Exercise A: Could you output, word for word, the part of the book reviews starting with "Thoroughly enjoyable; bright" and going on through "it less interesting."?

Selected passage:
I make a point to not know the specifics of plot and character development before reading a novel that 'looks really good' and I'm pleased to have read this novel: it's a page turner.

Meyerson's skill of including literary references in to the plot, and reasons, for 'including' famous and worthy literary novels, is a breath of fresh air. Do take note of those many titles,
in curious regard for further future reading. (Bookshops include inspiration for future reading.)

Thoroughly enjoyable; bright writing, emotional depth, friendly character development over time and experience with each other; dimensional "reasons" for why characters do, or do not do, certain behaviors.

d
DM_kcls
Apr 12, 2019

'The Bookshop of Yesterdays' is many books rolled into one. It's a book about books. It's a book about a book shop, about secrets, about forgiveness, about finding oneself, about truth. It's the Alice falling down the rabbit hole of books, a rabbit hole that I found interesting and enjoyable albeit occasionally a little slow. Every reader will know the big secret immediately, but that doesn't make the road the characters travel to find it, to admit it less interesting.

I absolutely loved this line ... and who among us doesn't know someone this describes?
"It was just about the only thing we were agreeing upon. Malcolm's sentences had quickly resumed their brevity, talking to me only when necessary. I missed our communion more than I'd expected,but Malcolm held on to the injury like it appreciated in value the longer he retained it."

I found this profound:
" There are three things in life that matter - your partner, your job, your place. One of those three has to be number one. The other two have to come second. For me it was Paul. I loved LA. I loved Prospero Books. But Paul was numero uno."
"What about family? Where does family fit in?" I asked.

Source material:
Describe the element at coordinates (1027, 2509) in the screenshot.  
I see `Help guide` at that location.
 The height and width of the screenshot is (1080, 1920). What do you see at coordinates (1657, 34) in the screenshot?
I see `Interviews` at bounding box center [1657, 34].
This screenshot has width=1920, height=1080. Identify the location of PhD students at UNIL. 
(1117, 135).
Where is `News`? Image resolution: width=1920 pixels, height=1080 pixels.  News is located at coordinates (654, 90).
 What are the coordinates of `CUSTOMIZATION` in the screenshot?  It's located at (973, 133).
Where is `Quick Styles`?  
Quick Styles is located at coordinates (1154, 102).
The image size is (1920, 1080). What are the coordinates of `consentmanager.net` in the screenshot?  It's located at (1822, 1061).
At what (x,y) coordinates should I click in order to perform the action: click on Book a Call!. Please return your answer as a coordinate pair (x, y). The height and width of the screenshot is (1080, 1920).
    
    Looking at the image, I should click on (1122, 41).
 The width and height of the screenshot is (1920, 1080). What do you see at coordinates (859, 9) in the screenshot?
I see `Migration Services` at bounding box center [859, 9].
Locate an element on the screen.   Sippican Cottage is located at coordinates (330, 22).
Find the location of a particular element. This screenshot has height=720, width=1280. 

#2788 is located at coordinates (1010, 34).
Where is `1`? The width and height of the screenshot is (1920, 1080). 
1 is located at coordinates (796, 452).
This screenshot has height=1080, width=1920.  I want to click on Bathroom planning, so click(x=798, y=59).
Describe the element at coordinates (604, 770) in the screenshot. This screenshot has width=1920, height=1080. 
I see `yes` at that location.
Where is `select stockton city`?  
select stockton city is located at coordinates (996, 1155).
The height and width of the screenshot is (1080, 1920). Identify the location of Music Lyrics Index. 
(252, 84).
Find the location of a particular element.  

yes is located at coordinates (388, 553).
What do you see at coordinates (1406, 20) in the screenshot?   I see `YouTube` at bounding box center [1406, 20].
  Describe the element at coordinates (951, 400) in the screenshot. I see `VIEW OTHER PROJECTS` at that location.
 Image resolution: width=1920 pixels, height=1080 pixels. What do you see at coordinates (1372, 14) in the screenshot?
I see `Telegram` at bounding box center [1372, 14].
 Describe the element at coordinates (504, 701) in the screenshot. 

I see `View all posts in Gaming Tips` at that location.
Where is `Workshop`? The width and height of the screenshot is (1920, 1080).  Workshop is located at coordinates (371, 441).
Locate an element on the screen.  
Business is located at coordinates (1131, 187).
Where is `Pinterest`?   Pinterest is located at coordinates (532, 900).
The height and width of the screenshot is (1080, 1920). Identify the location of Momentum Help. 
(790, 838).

Exercise B: Can you format the entries, starting with the line with "Describe the element at coordinates (504, 701)" and going on through the last line of the entries, as a Markdown table with the columns Row and Entry line, skipping blank lines?

Correct response A:
Thoroughly enjoyable; bright writing, emotional depth, friendly character development over time and experience with each other; dimensional "reasons" for why characters do, or do not do, certain behaviors.

d
DM_kcls
Apr 12, 2019

'The Bookshop of Yesterdays' is many books rolled into one. It's a book about books. It's a book about a book shop, about secrets, about forgiveness, about finding oneself, about truth. It's the Alice falling down the rabbit hole of books, a rabbit hole that I found interesting and enjoyable albeit occasionally a little slow. Every reader will know the big secret immediately, but that doesn't make the road the characters travel to find it, to admit it less interesting.

Correct response B:
| Row | Entry line |
|---|---|
| 1 |  Describe the element at coordinates (504, 701) in the screenshot.  |
| 2 | I see `View all posts in Gaming Tips` at that location. |
| 3 | Where is `Workshop`? The width and height of the screenshot is (1920, 1080).  Workshop is located at coordinates (371, 441). |
| 4 | Locate an element on the screen.   |
| 5 | Business is located at coordinates (1131, 187). |
| 6 | Where is `Pinterest`?   Pinterest is located at coordinates (532, 900). |
| 7 | The height and width of the screenshot is (1080, 1920). Identify the location of Momentum Help.  |
| 8 | (790, 838). |